Anthem recently reported $551 million in 2020 Q4 profits, a drop of 41% compared to the $943 million the insurer reported in Q4 of 2019. While at first glance, 41% may appear to be a heavy loss, Anthem’s earnings remained higher than its industry average. In fact, Anthem pulled in $121.9 billion in 2020, a 17% increase from 2019.
A big part of that growth in 2020 came from a booming Medicare Advantage market. Anthem alone was up 18% in 2020, capturing 1.4 million new Medicare Advantage members—out 1.9 million new members total in 2020—resulting in a total count of 42.9 million members as of the end of December 2020. What this means is that more people signed up for their insurance in 2020. But for many people, elective procedures were not even available for the majority of the year. This left many paying for coverage with little to no utilization.
Sure, utilization is slowly returning to normal levels as the vaccine rollout is underway. Still, the consequences of COVID-19 linger in delays of elective procedures and continue to contribute to physician burnout and limited services.

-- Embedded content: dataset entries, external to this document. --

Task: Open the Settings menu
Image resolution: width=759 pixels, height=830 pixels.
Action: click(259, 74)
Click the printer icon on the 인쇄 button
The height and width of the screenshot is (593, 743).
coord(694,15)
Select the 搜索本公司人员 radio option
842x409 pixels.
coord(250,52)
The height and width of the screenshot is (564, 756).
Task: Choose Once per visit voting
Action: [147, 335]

The uncertainty of when things will get back to normal—whatever that looks like—begs an important question: Will consumers get their money back if they’ve paid for coverage that wasn’t used? Anthem’s chief financial officer is projecting double digital growth at the midpoint of 2021 for Medicare Advantage, which could result in a lot of unused coverage. We’ll let Anthem’s mid-year earnings report speak for itself as to whether or not members can expect some relief.